┌────────

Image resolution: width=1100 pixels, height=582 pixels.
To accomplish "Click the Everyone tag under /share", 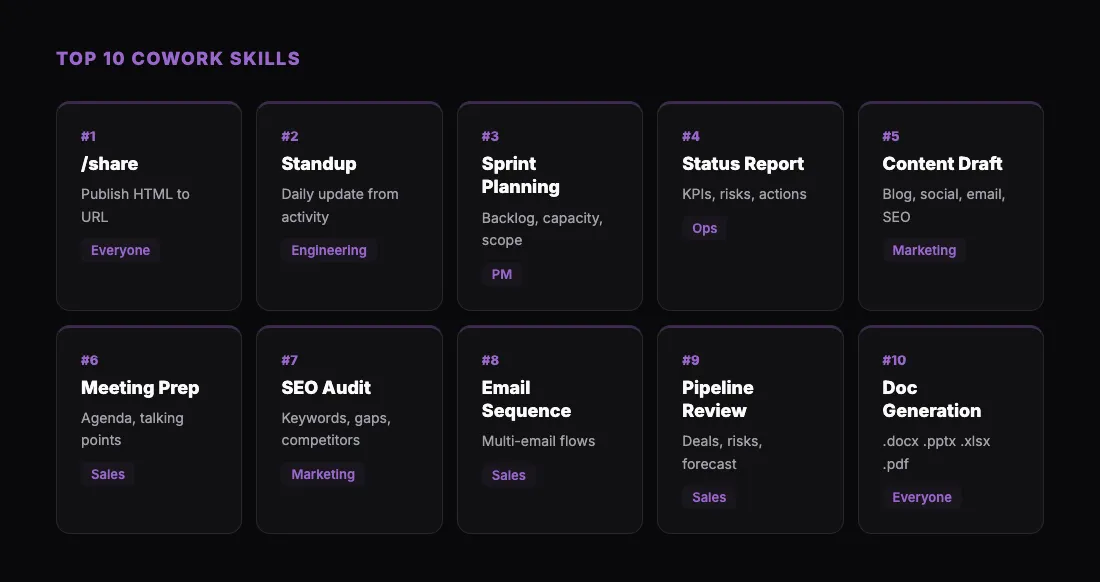I will 120,251.
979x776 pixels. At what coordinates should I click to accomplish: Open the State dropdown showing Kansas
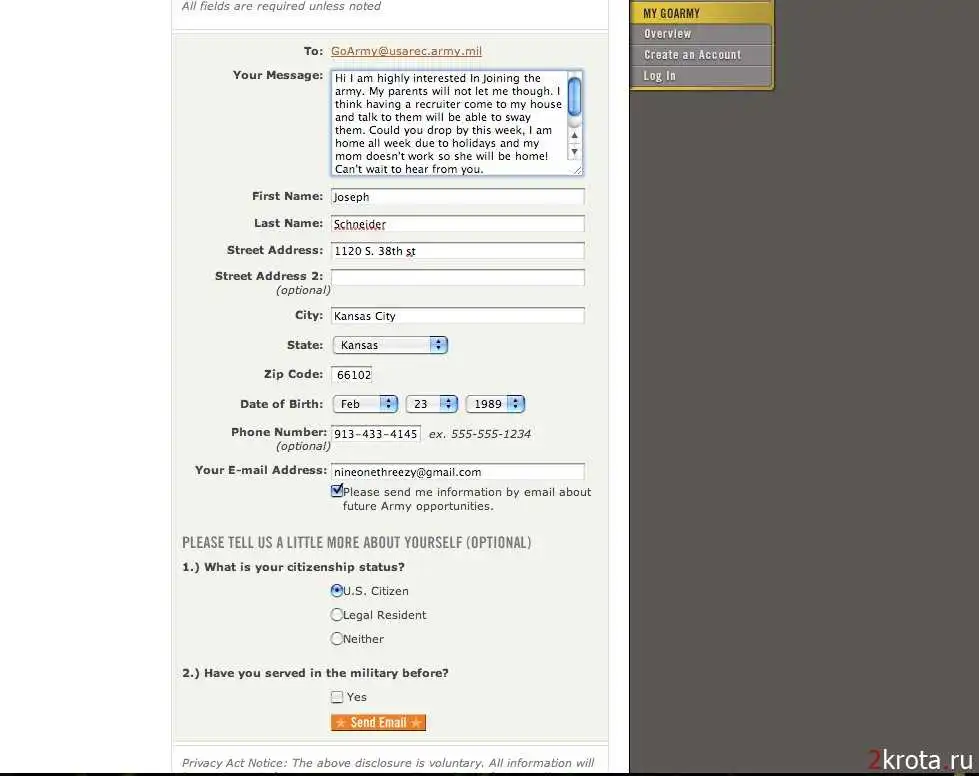(390, 345)
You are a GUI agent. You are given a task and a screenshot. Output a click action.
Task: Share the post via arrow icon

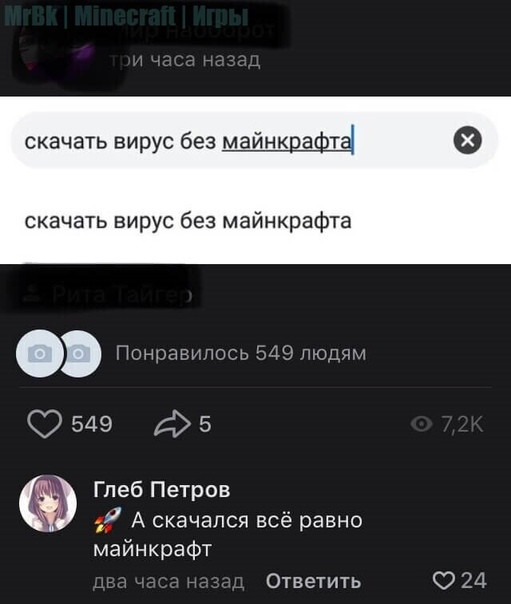pos(172,423)
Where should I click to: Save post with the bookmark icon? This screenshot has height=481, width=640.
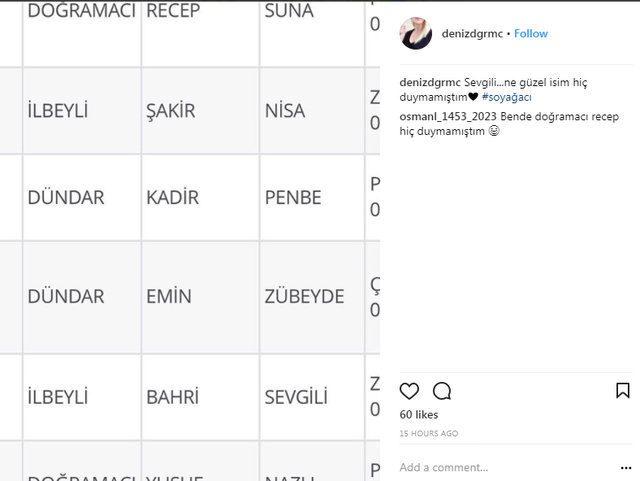[622, 391]
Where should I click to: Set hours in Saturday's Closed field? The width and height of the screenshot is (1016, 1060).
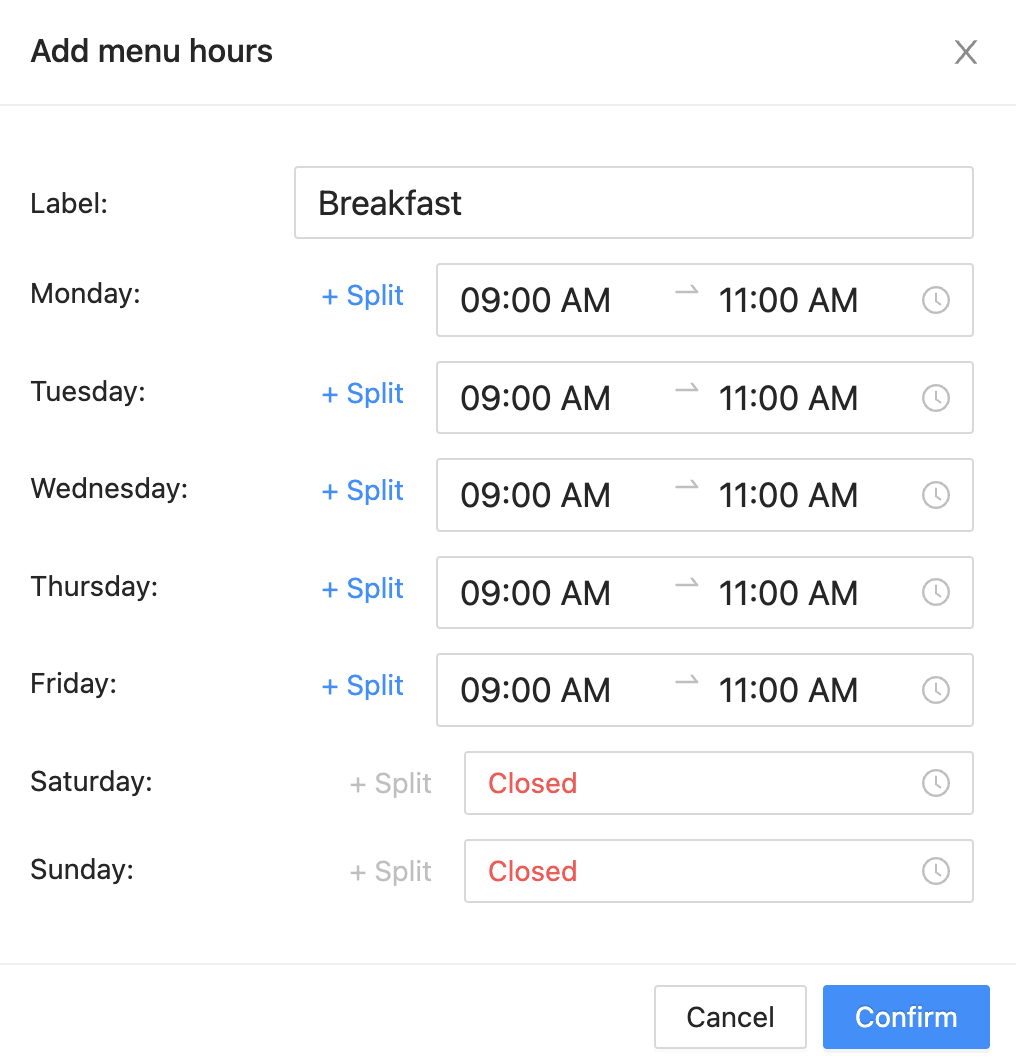(719, 783)
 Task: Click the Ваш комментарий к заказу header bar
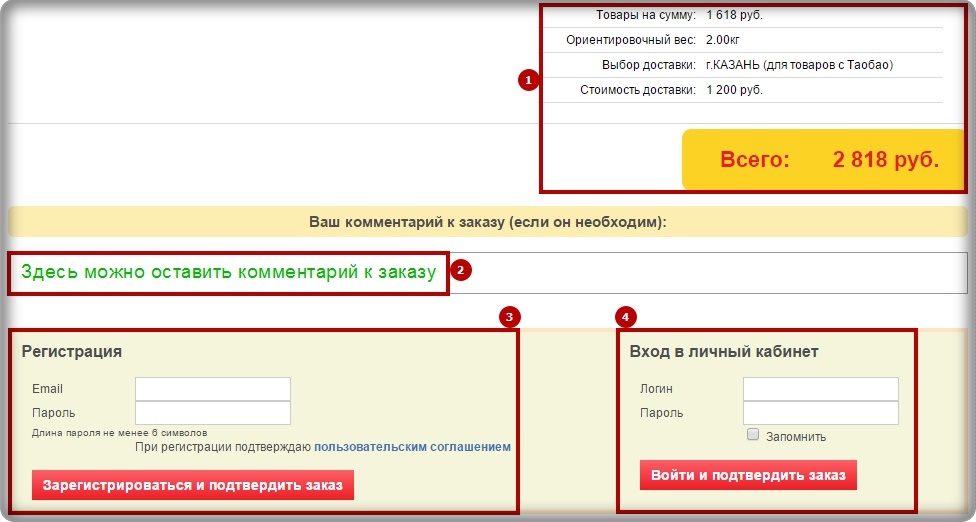(x=487, y=221)
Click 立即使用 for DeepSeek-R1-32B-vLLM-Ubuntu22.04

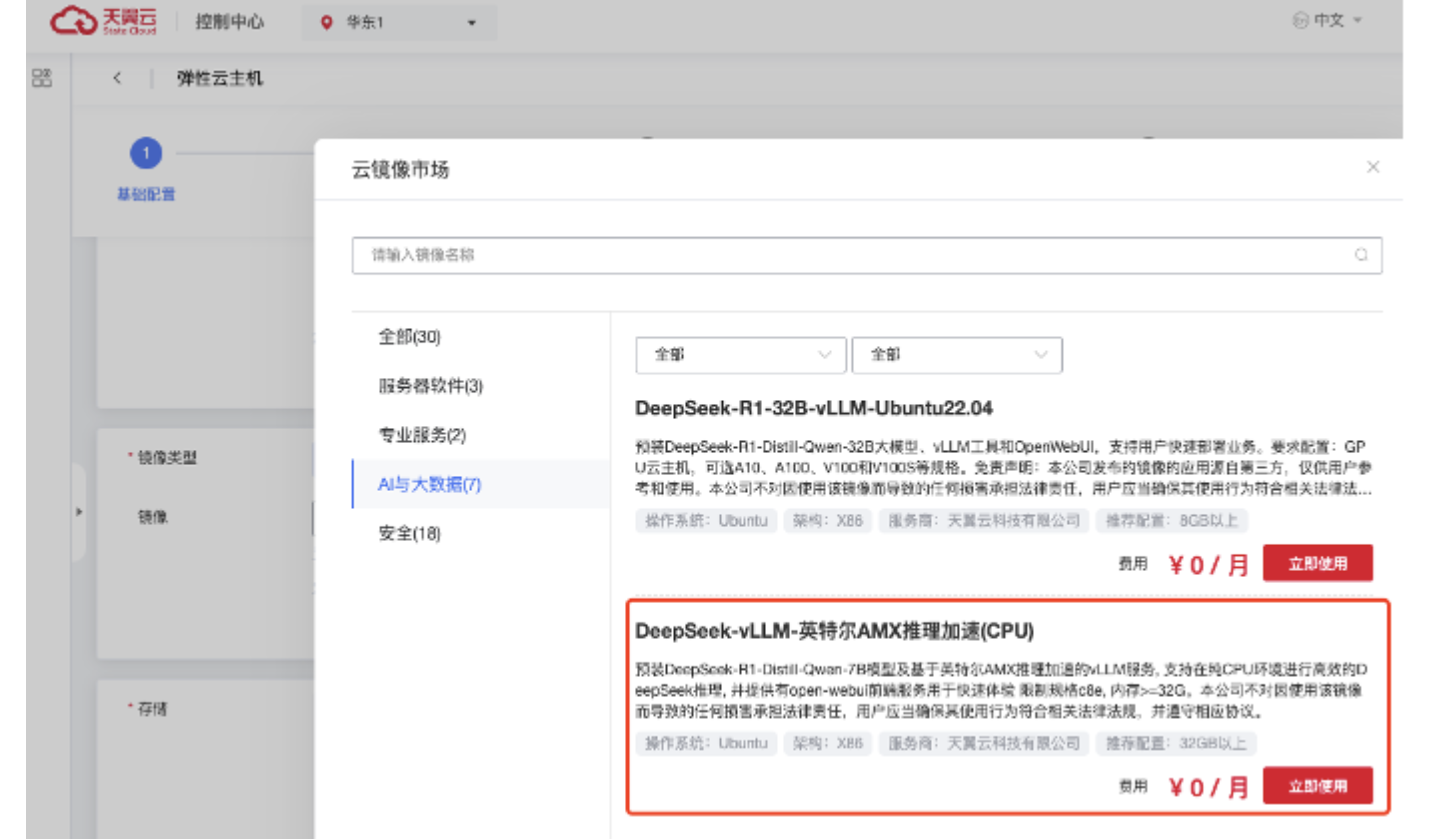(x=1317, y=564)
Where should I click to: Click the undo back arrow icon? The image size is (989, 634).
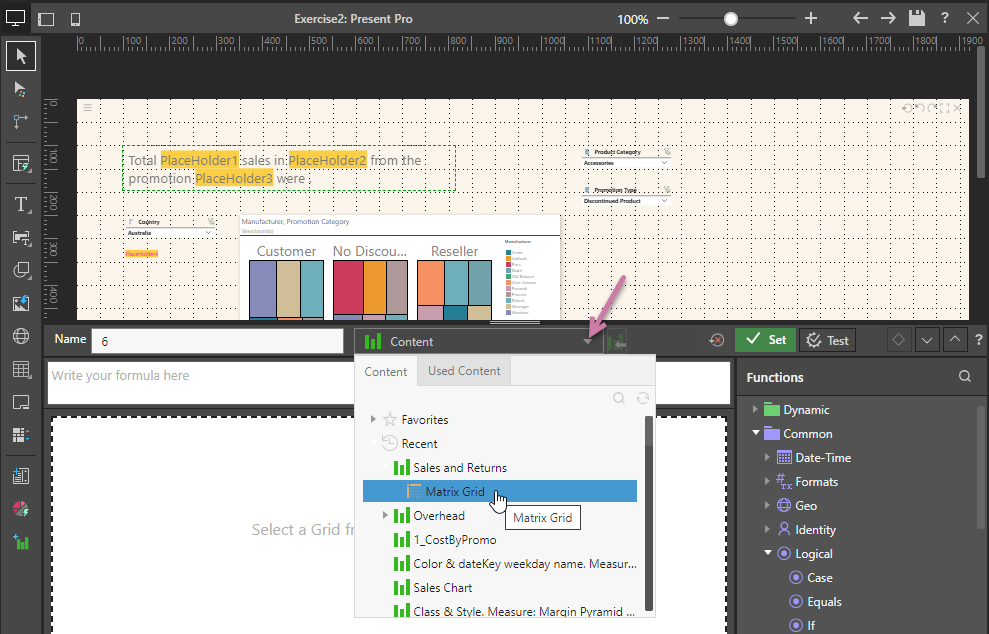tap(860, 18)
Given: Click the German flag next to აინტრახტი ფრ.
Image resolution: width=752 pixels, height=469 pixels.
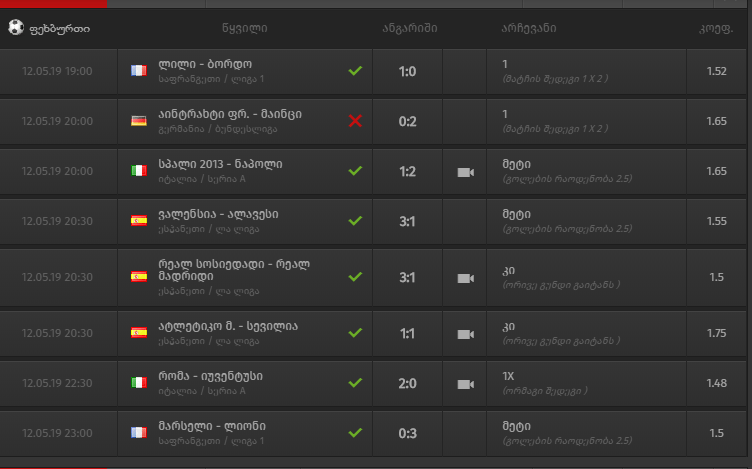Looking at the screenshot, I should pyautogui.click(x=138, y=121).
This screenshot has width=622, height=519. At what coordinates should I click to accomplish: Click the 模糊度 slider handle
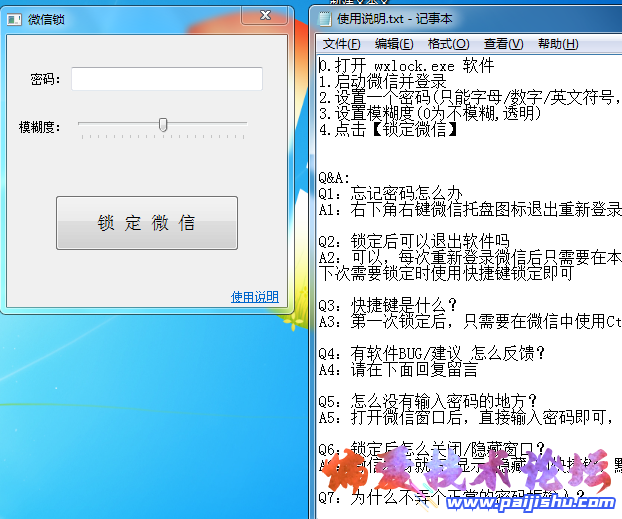click(x=162, y=125)
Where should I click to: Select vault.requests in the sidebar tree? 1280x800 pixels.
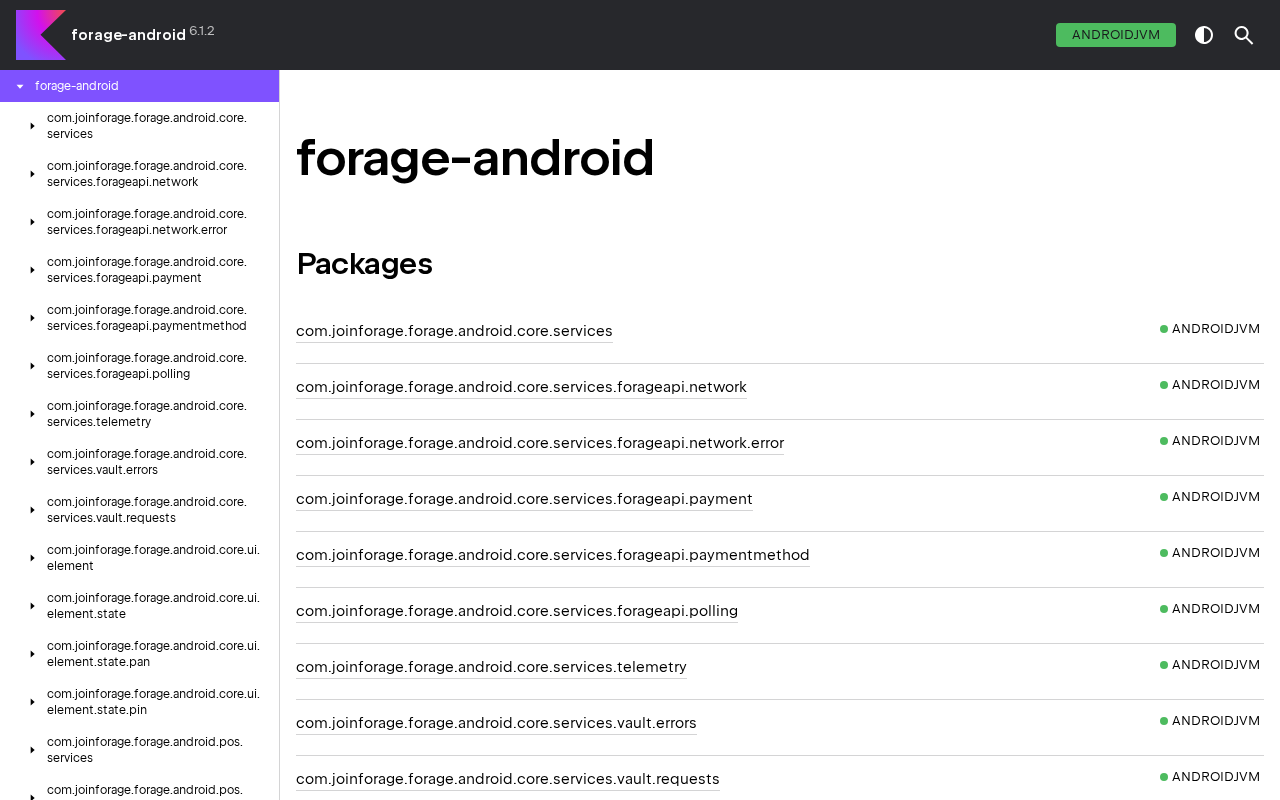coord(147,510)
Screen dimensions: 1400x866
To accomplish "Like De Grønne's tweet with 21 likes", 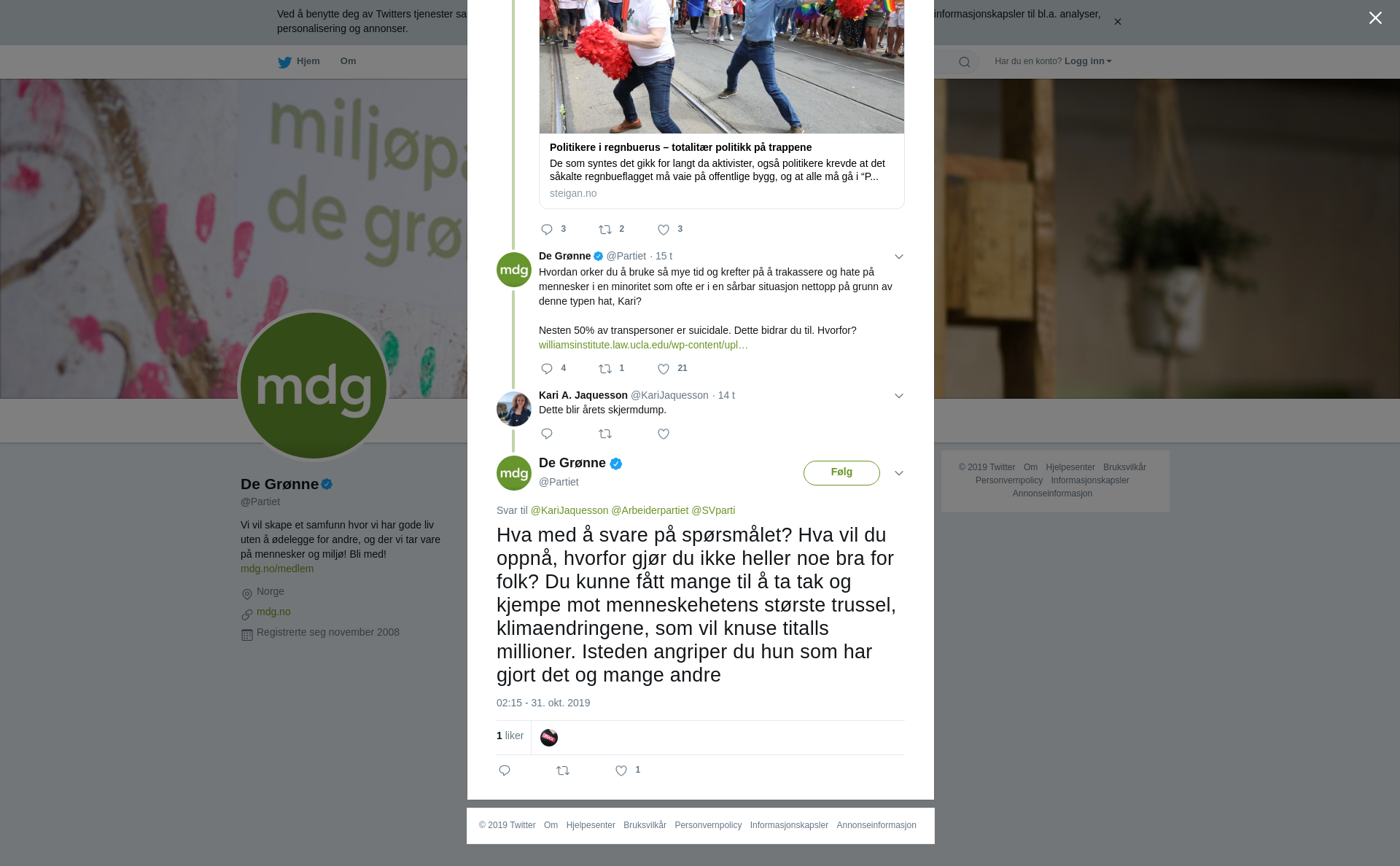I will coord(664,369).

└────────

Which lines of the records contain the word "arrow" with its case matched? Gather each of those lines and copy it in full.

Task: Share the post via arrow icon
Where should I click to: Click the undo back arrow icon? The image size is (989, 634).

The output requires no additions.